German Potato Salad (Warm, Tangy & Loaded with Bacon)
Warm red potatoes tossed in a tangy bacon vinaigrette with Dijon mustard and fresh parsley. No mayo, no guilt — just the most satisfying potato salad you'll make all summer.
Sam's dad makes this potato salad every single Fourth of July. The first time I tried it — standing in his parents' backyard in Jersey, paper plate bending under the weight of it — I turned to Sam and said, 'wait, there's no mayo in this?' He looked at me like I'd asked if the sky was blue. Apparently the German side of his family has been making kartoffelsalat this way forever: warm potatoes, hot bacon dressing, a sharp hit of vinegar that cuts through everything. I'd only ever known the cold, creamy kind growing up, and this completely changed my understanding of what potato salad could be. I've been making my own version for years now. It's the side dish I bring to every cookout, every potluck, every 'just bring whatever' dinner. The bacon fat dressing is the whole secret — it coats the warm potatoes so they absorb every bit of that smoky, tangy flavor. Layla helps me chop the parsley and Adam will actually eat potatoes this way, which is saying something from the kid who thinks rice is a food group. If you've never had German potato salad served warm, you need this in your life.

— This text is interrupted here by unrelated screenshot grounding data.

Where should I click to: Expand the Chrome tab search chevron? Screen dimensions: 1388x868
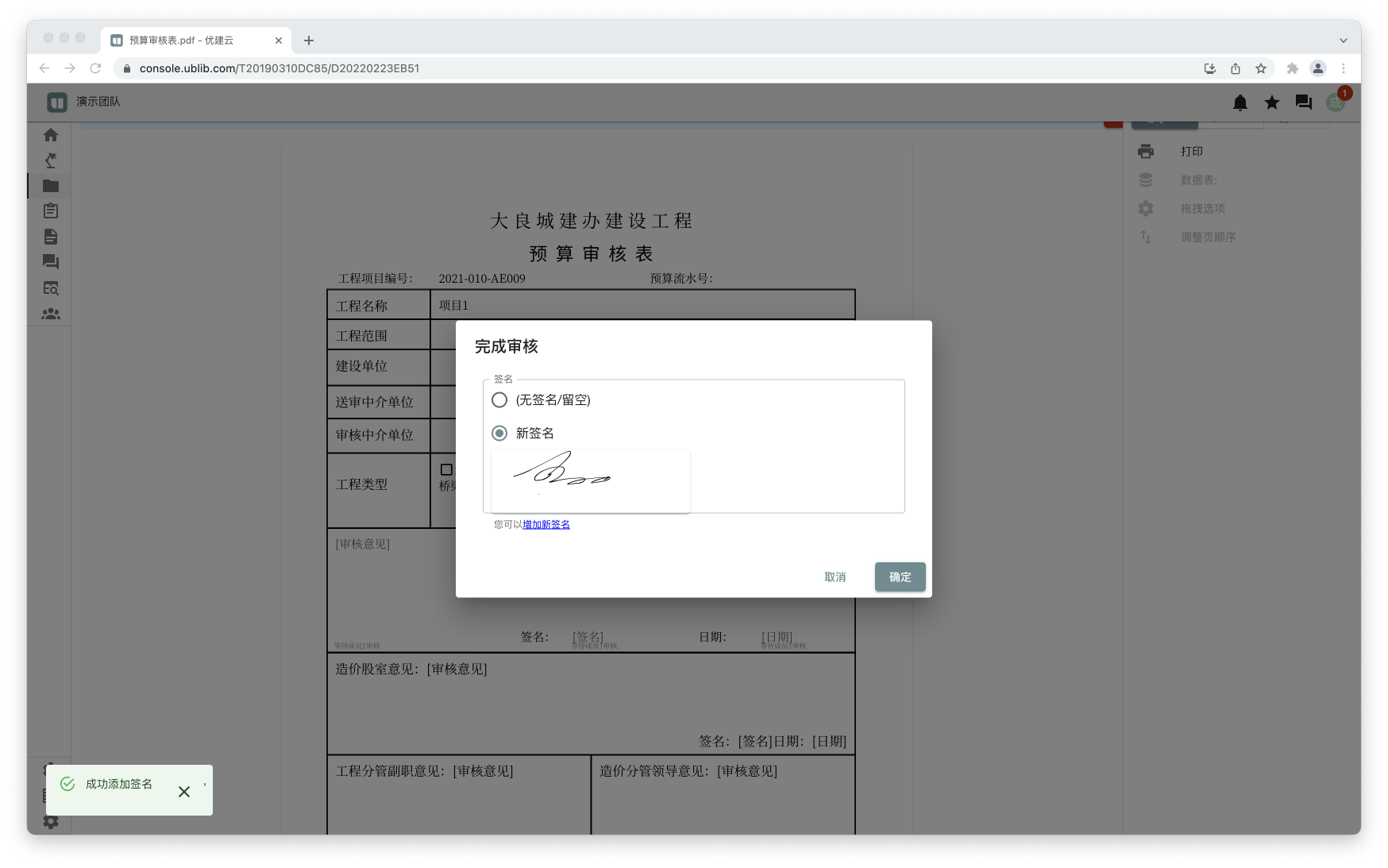[x=1344, y=41]
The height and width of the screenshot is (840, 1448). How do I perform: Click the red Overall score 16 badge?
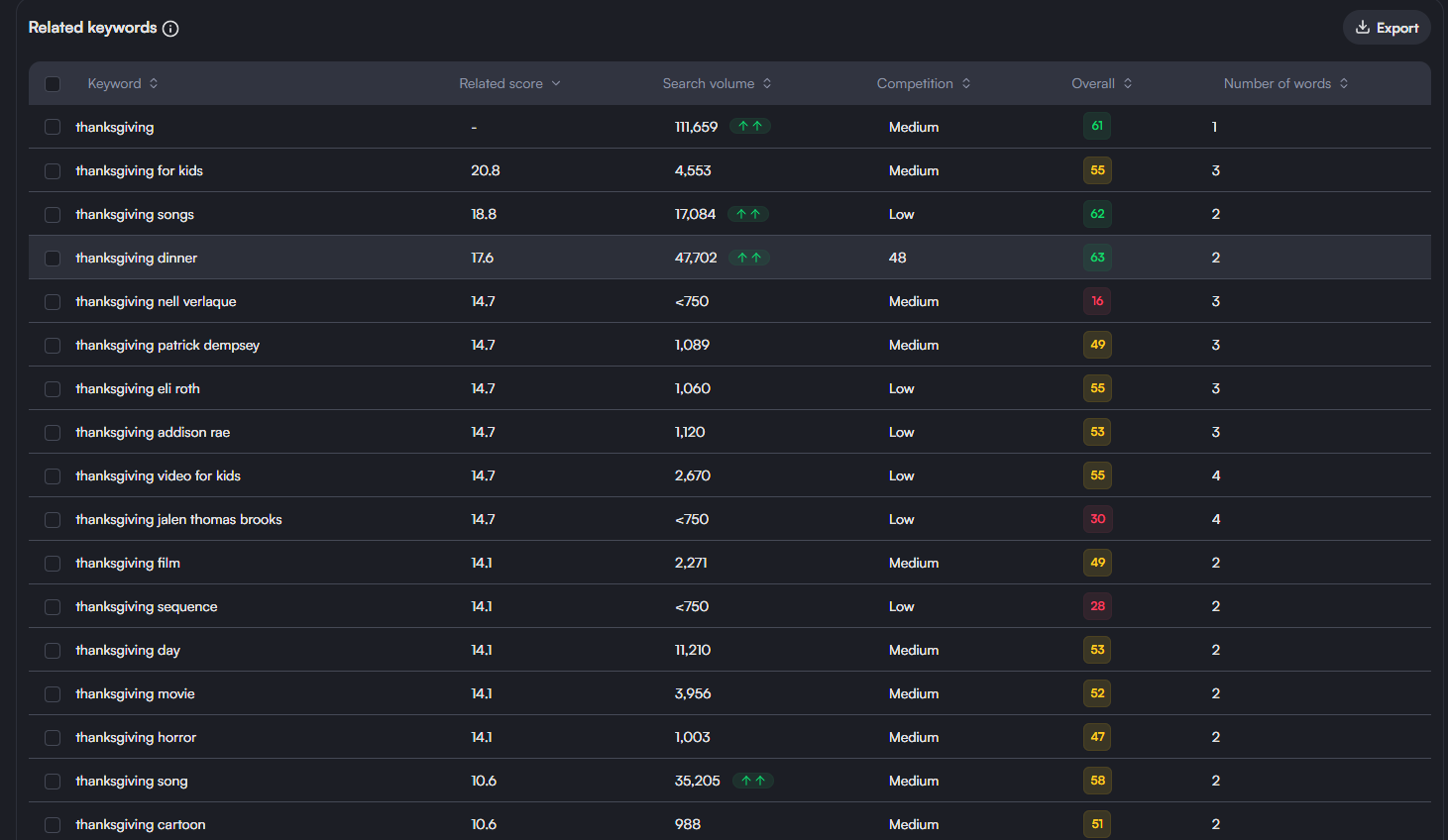click(1096, 300)
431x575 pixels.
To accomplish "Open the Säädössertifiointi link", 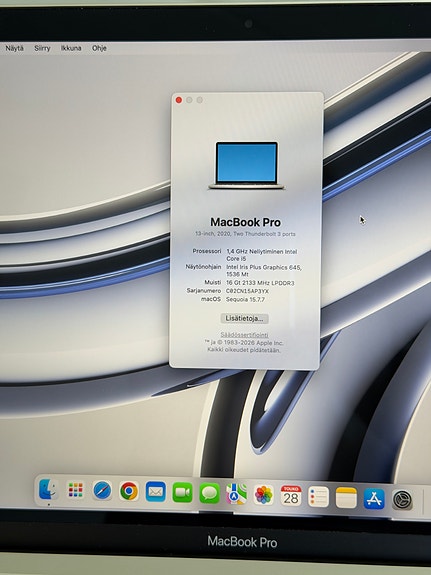I will click(x=244, y=335).
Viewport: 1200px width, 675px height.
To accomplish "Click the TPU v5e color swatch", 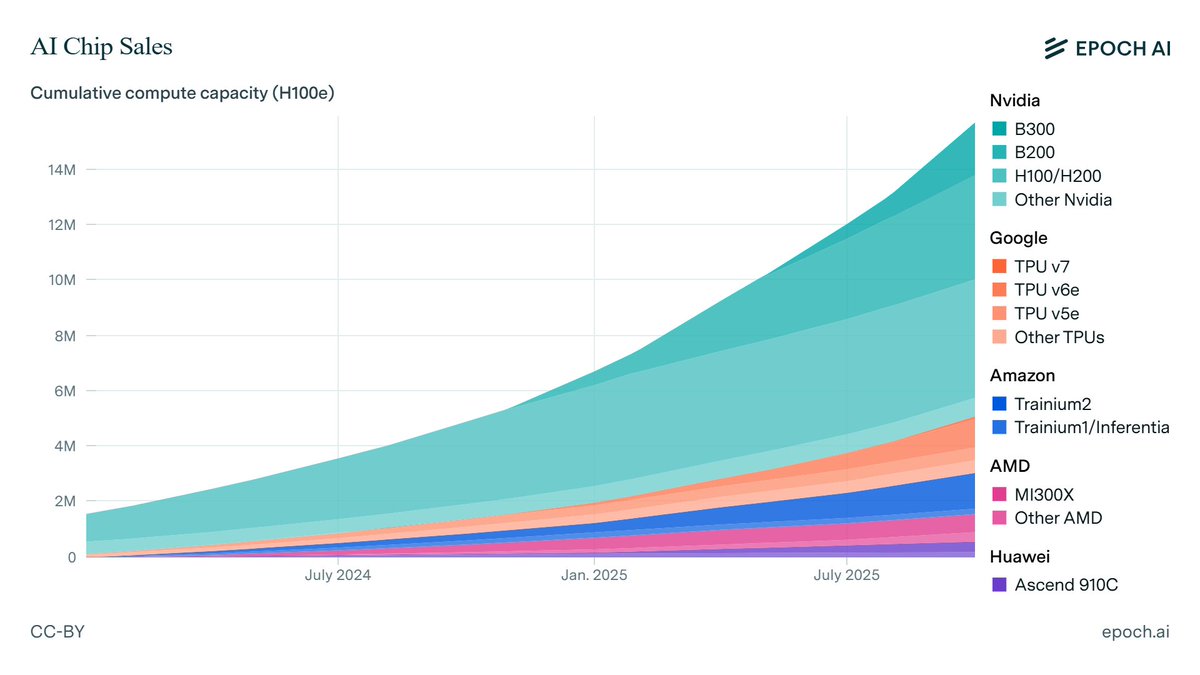I will [x=998, y=313].
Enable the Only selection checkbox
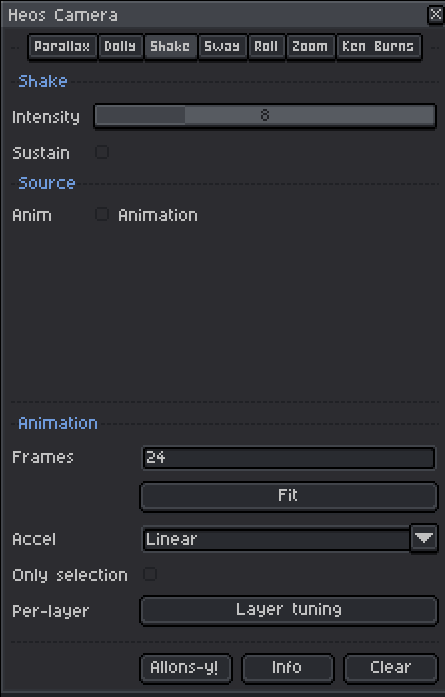 tap(150, 574)
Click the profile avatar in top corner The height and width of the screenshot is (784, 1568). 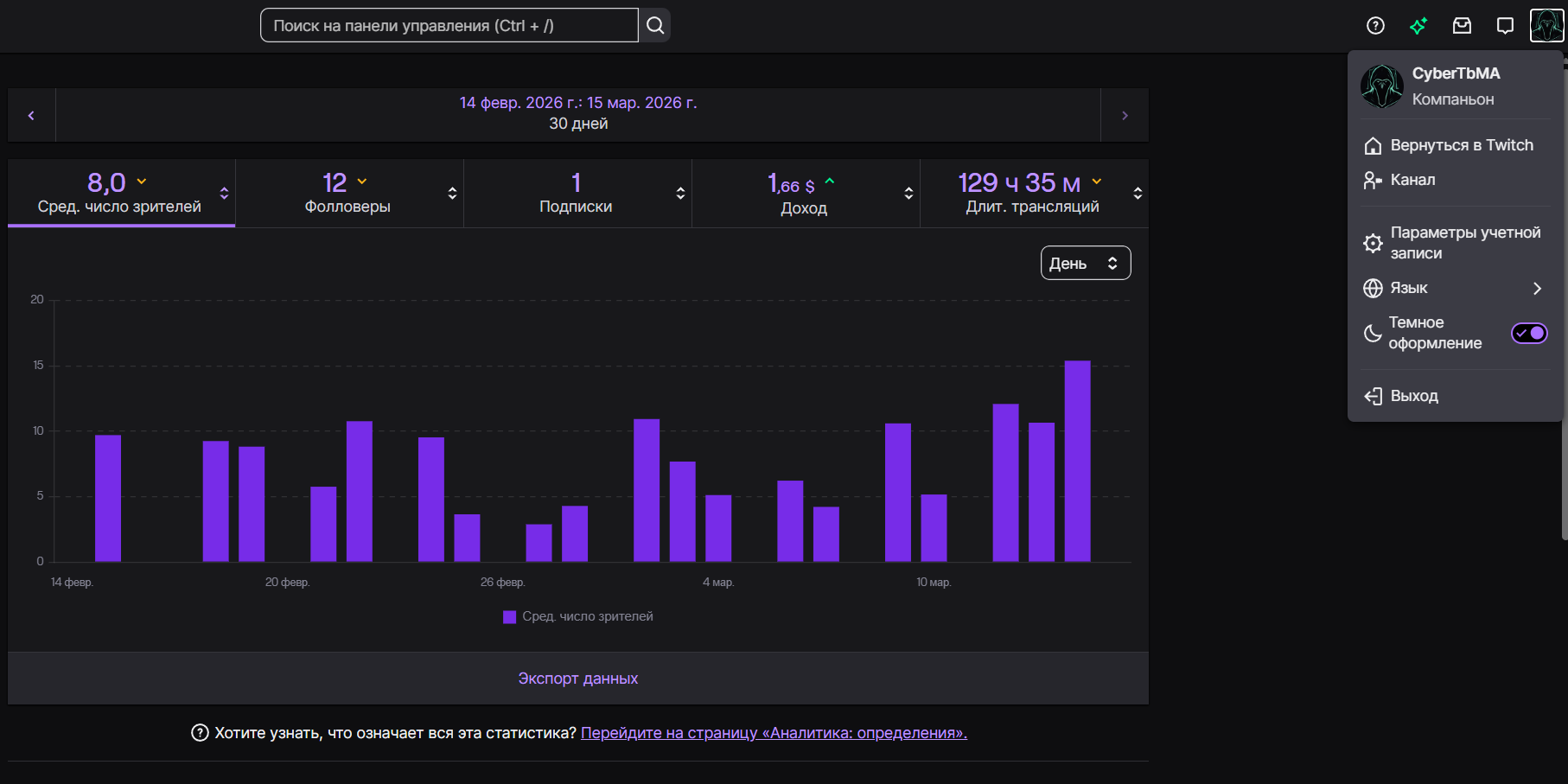point(1546,25)
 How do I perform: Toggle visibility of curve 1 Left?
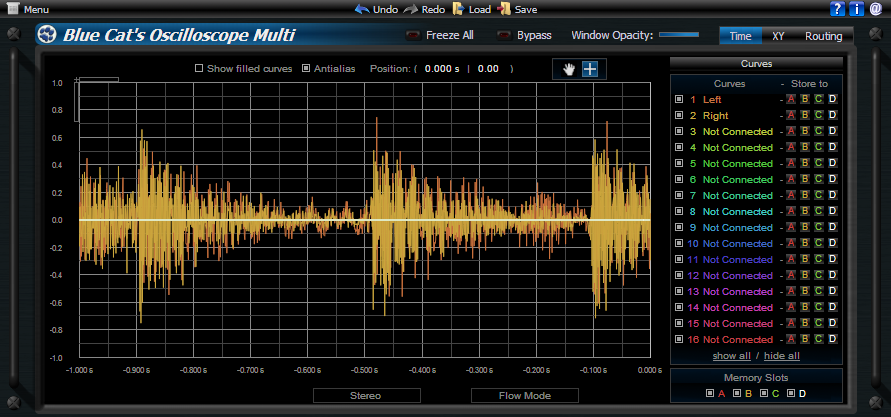[x=679, y=100]
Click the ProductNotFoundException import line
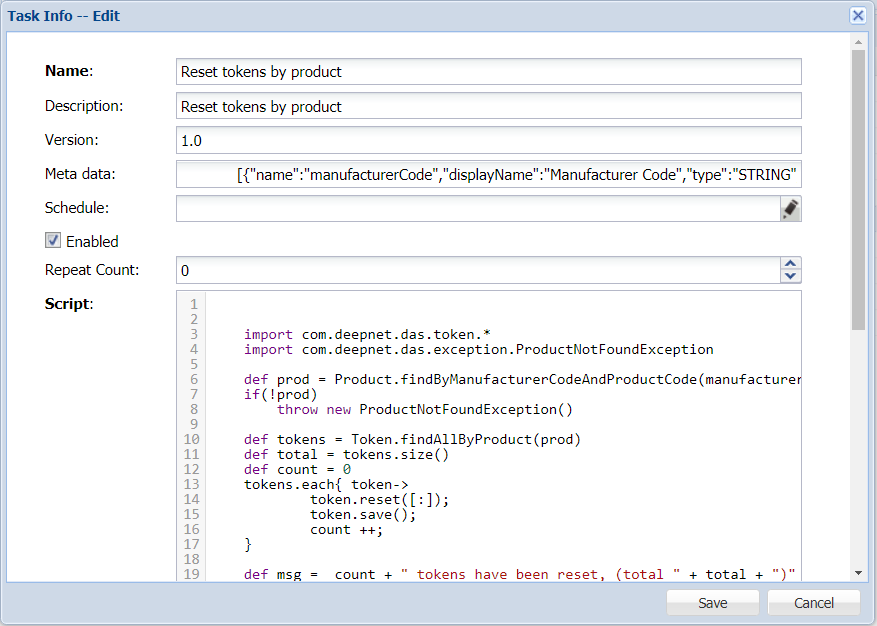Viewport: 877px width, 626px height. [x=478, y=350]
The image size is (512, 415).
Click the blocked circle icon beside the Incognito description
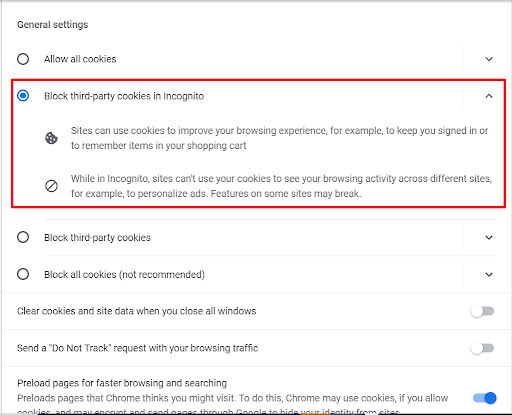tap(51, 186)
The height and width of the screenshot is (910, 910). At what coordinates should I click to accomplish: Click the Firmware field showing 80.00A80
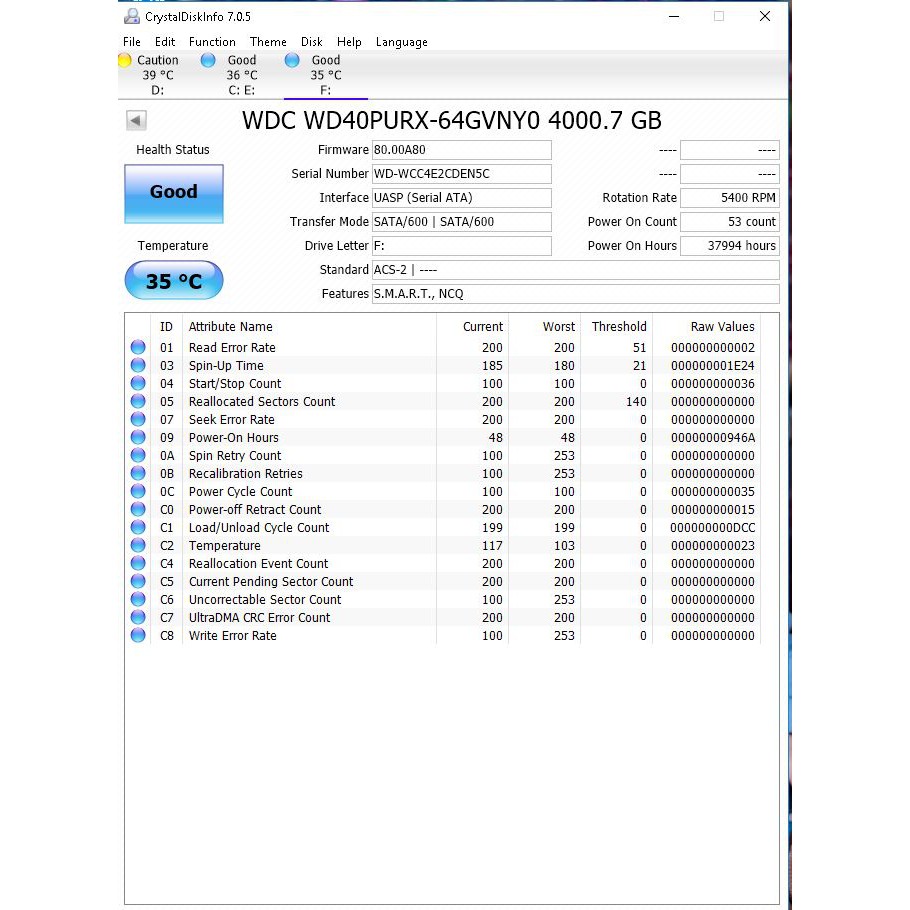tap(461, 149)
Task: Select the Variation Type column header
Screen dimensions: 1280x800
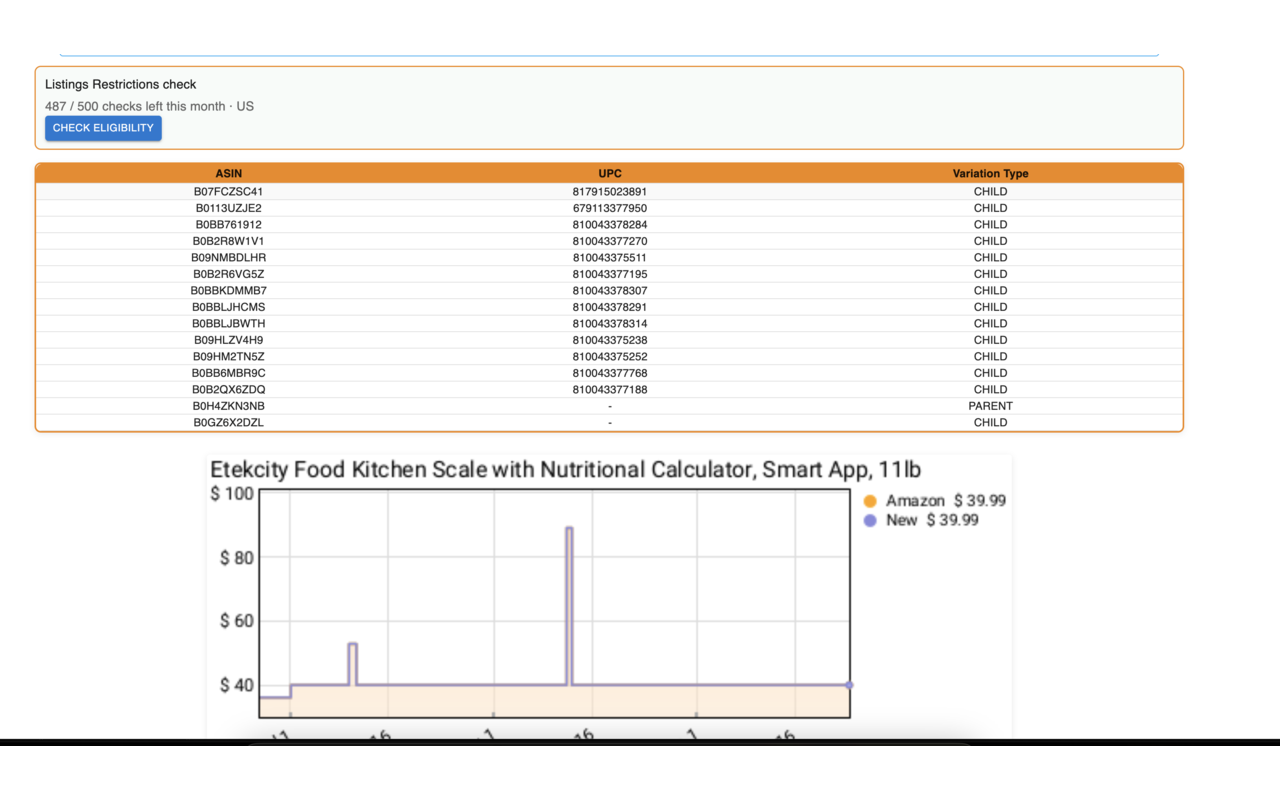Action: tap(990, 174)
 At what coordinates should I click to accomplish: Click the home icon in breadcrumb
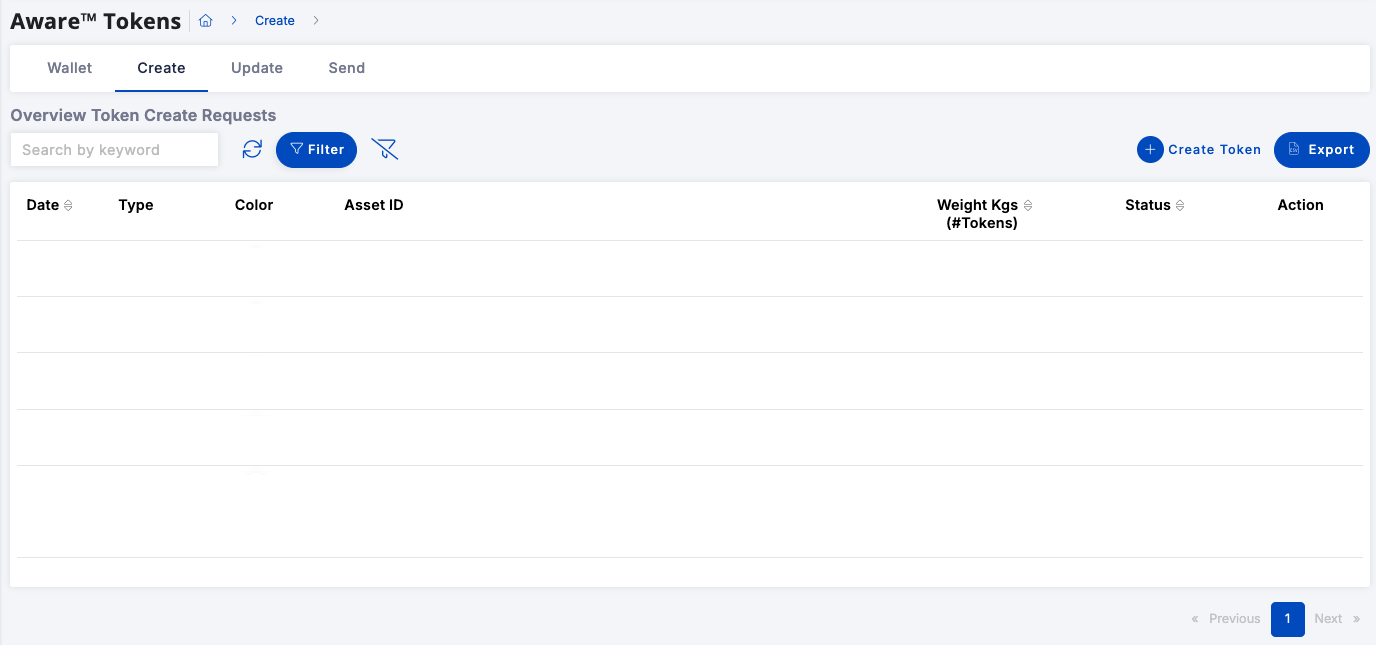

“The potatoes MUST be warm when you toss them in the hot bacon dressing. This is the entire difference between German potato salad that tastes seasoned all the way through and one that tastes like potatoes with stuff on top. Warm starch absorbs liquid — cold starch repels it.”
The Key to This Dish
Sam's dad makes this german potato salad every single Fourth of July. The first time I tried it — standing in his parents' backyard in Jersey, paper plate bending under the weight of it — I turned to Sam and said, 'wait, there's no mayo in this?' He looked at me like I'd asked if the sky was blue. Apparently the German side of his family has been making kartoffelsalat this way forever: warm potatoes, hot bacon dressing, a sharp hit of vinegar that cuts through everything.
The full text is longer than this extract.